No one was more despondent than Parsons. Rockets were his life and the Suicide Squad had been his family. Getting to the moon was his one wish. His enthusiasm was childlike in its directness. Even as the rest of the Suicide Squad drifted away, he continued to mix powders and plan new rockets after he came home from work. The others' lack of enthusiasm, no matter how reasonable, must have been galling for him. Writing home to his parents, Malina admitted guiltily that “rockets have been having another sleep ... Parsons is doing some experimenting with powder and is disgusted with me for not putting in more time to the research.”

Parsons held a Halloween party that fall, on the same night Orson Welles gave his nationwide broadcast of H. G. Wells'
The War of the Worlds.
Perhaps he and his friends listened as Welles told in stentorian tones how “across an immense ethereal gulf, minds that are to our minds as ours are to the beasts in the jungle, intellects vast, cool and unsympathetic, regarded this earth with envious eyes and slowly and surely drew their plans against us.” For the next hour, in a series of realistic-sounding news announcements, the nation was informed of gas eruptions taking place on Mars and astronomers' confusion at what they might portend, of the arrival in Grovers Mill, New Jersey, of a thirty-yard-long cylinder that hissed through the sky like a “Fourth of July Rocket.” The invasion of the earth by Martians had begun.
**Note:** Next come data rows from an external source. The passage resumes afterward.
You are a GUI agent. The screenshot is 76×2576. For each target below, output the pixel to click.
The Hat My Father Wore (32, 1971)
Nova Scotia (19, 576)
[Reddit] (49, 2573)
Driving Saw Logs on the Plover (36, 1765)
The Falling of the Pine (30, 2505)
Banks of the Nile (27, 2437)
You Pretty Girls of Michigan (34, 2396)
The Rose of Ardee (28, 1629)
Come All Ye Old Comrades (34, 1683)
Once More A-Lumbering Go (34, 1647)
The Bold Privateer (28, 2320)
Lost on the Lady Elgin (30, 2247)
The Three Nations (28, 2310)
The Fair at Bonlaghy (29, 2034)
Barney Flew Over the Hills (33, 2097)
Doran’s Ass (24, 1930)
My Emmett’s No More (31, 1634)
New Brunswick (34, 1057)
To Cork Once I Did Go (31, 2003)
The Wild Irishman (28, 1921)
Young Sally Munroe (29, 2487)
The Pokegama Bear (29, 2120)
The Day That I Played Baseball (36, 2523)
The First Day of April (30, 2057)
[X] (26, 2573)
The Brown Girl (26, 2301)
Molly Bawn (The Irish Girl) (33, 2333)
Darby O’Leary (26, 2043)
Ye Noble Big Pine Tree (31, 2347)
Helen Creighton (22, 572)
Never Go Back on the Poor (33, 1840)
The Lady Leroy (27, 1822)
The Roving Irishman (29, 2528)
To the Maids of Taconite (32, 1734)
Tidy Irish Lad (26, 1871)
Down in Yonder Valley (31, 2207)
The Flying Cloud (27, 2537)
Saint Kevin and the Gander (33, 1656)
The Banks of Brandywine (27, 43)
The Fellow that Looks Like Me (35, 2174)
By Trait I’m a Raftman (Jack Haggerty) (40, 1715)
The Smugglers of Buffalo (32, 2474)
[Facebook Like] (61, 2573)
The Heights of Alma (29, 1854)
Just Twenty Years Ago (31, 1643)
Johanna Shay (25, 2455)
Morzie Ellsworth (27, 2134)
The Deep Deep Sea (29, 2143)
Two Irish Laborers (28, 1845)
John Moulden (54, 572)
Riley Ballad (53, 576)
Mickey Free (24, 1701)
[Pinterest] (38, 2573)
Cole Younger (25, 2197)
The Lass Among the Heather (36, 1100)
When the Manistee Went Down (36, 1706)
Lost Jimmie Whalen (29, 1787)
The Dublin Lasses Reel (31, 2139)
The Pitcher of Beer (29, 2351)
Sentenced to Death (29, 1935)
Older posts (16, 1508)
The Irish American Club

The public reaction, especially on the East Coast where the alien landings supposedly occurred, was one of mass hysteria; hundreds telephoned the police and fled their homes. One unfortunate resident of the actual town of Grovers Mill committed suicide rather than suffer a fate worse than death at Martian hands. If Parsons was indeed listening, he must have worn a rueful smile. For if hundreds of thousands of people could believe men from Mars had arrived by rocket to attack the earth, why would no one have faith in the rocketeers' modest attempts at getting to the moon? Why at a time when space travel and rocketry, including Parsons' own experiments, were making news, was the Suicide Squad on the brink of dissolution?

It was a taxing time for Parsons. The Suicide Squad had offered both comradeship and intellectual stimulus. Where could he find such solace again?

6. The Mass

It is therefore a truism, almost a tautology, to say that
all magic is necessarily false and barren; for were it
ever to become true and fruitful, it would no longer
be magic but science.

 

—S
IR
J
AMES
G
EORGE
F
RAZER
,
The Golden Bough

 

Any sufficiently advanced technology is indistinguishable
from magic

 

—S
IR
A
RTHUR
C. C
LARKE

 

A gong sounded. “We're all going upstairs,” someone said. This was how it usually began. Conversations drew to a close, and Parsons followed the group that had been milling around the living room out of the door. There were about fifteen men and women, some as young as Parsons, a few others much older. An air of excitement hung over the small group, like that of a theater audience anxiously heading towards their seats before curtain. The group's members seemed to be a mixture of actors, German and Russian immigrants, and young bohemians. They made their way up a large swooping staircase to the third floor, where a single precipitous set of steps led through a trapdoor into the attic. The attic room was small, rectangular, and dark, illuminated by a single dim globe. The air was close with pungent incense that came fuming from a brazen pot on the floor.